Logo, nosso imbróglio estratégico pode ser resumido assim: como compatibilizar as diferentes estratégias nacionais com a construção de uma estratégia continental comum (que preserve a unidade com diversidade).

A solução estrutural dos conflitos regionais supõe uma redução da desigualdade não apenas dentro de cada país, mas também entre as economias de nosso subcontinente. A institucionalidade da integração, tanto multilateral quanto entre relações bilaterais, tem de estar sintonizada com esse propósito. A redução da desigualdade em cada país pressupõe enfrentar a "herança maldita" e realizar reformas sociais profundas. Mas isso não é suficiente para eliminar as disparidades existentes entre as economias, objetivo que exige combinar, no longo prazo, medidas de solidariedade, intercâmbio direto e também medidas de mercado.

Hoje coexistem três "modelos" de convivência: o decadente modelo subordinado aos EUA, o modelo Alba e o modelo Unasul.

Independentemente do que possamos pensar acerca de sua sustentabilidade interna, da natureza dos acordos firmados, da materialização efetiva, dos efeitos nos países receptores, o modelo Alba é extremamente meritório. Esperamos, inclusive, que seja capaz de suportar os impactos da crise internacional sobre a economia da Venezuela.

INFORMAÇÕES REGISTRADAS:
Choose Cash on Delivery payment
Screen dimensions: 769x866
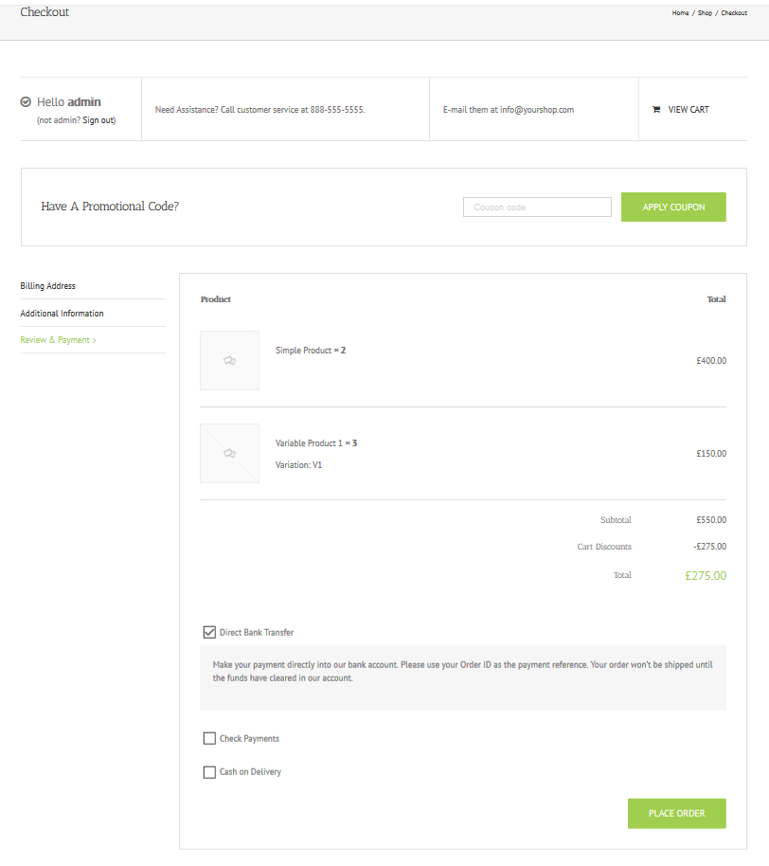pos(209,772)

LISTA DE TAREFAS:
A. Reproduza literalmente o trecho do texto sobre integração continental que começa nas palavras "A solução estrutural" e termina depois de "medidas de mercado.".
B. Dê prosseguimento ao texto sobre integração continental a partir da última frase apresentada.
Os dados provêm de uma fonte distinta da do texto sobre integração continental.

RESPOSTAS POR TAREFA:
A.
A solução estrutural dos conflitos regionais supõe uma redução da desigualdade não apenas dentro de cada país, mas também entre as economias de nosso subcontinente. A institucionalidade da integração, tanto multilateral quanto entre relações bilaterais, tem de estar sintonizada com esse propósito. A redução da desigualdade em cada país pressupõe enfrentar a "herança maldita" e realizar reformas sociais profundas. Mas isso não é suficiente para eliminar as disparidades existentes entre as economias, objetivo que exige combinar, no longo prazo, medidas de solidariedade, intercâmbio direto e também medidas de mercado.

B.
Mas não há correlação de forças, mecanismos institucionais e situação econômica que permitam ao conjunto dos países da região integrar a Alba.

A alternativa mais universal (no sentido de ser capaz de atrair mais países) envolve solidariedade, mas, para a maioria dos países, sua dimensão principal, por largo tempo, ainda serão os acordos comerciais, econômicos e institucionais ­ como a União das Nações Sul-Americanas (Unasul), compreendendo o Banco do Sul e o Conselho de Defesa ­, que envolvem governos, empresas públicas e/ou privadas.

Esse caminho contém diversos riscos, como compartilhar a mesa com adversários políticos e ideológicos que seguem governando importantes países da região, como a Colômbia e o Peru; e os acordos econômico-comerciais que beneficiam, em maior ou menor escala, os interesses do capital, pelo menos enquanto esse modo de produção for hegemônico etc.

Apesar desses riscos, o caminho Unasul deve ser não apenas mantido, mas estendido ao conjunto da América Latina. Nos marcos da crise internacional em curso, a construção de uma forte integração regional é um de nossos pontos de apoio.

Naturalmente, a situação estratégica comum em que atuamos hoje pode ser revertida se as forças de direita passarem a vencer as eleições presidenciais, como ocorrido recentemente no Panamá.

Derrotas localizadas não alteram o quadro estratégico; mas derrotas em países como o Brasil alterariam a correlação de forças e podem modificar a situação estratégica.

Até porque, nos marcos de uma equação estratégica comum (ser governo como parte da luta para ser poder), em que operamos estratégias distintas sob a ótica de uma estratégica continental mais ou menos comum, o ritmo do conjunto é dado pelo sentido e pela velocidade das transformações nos maiores países.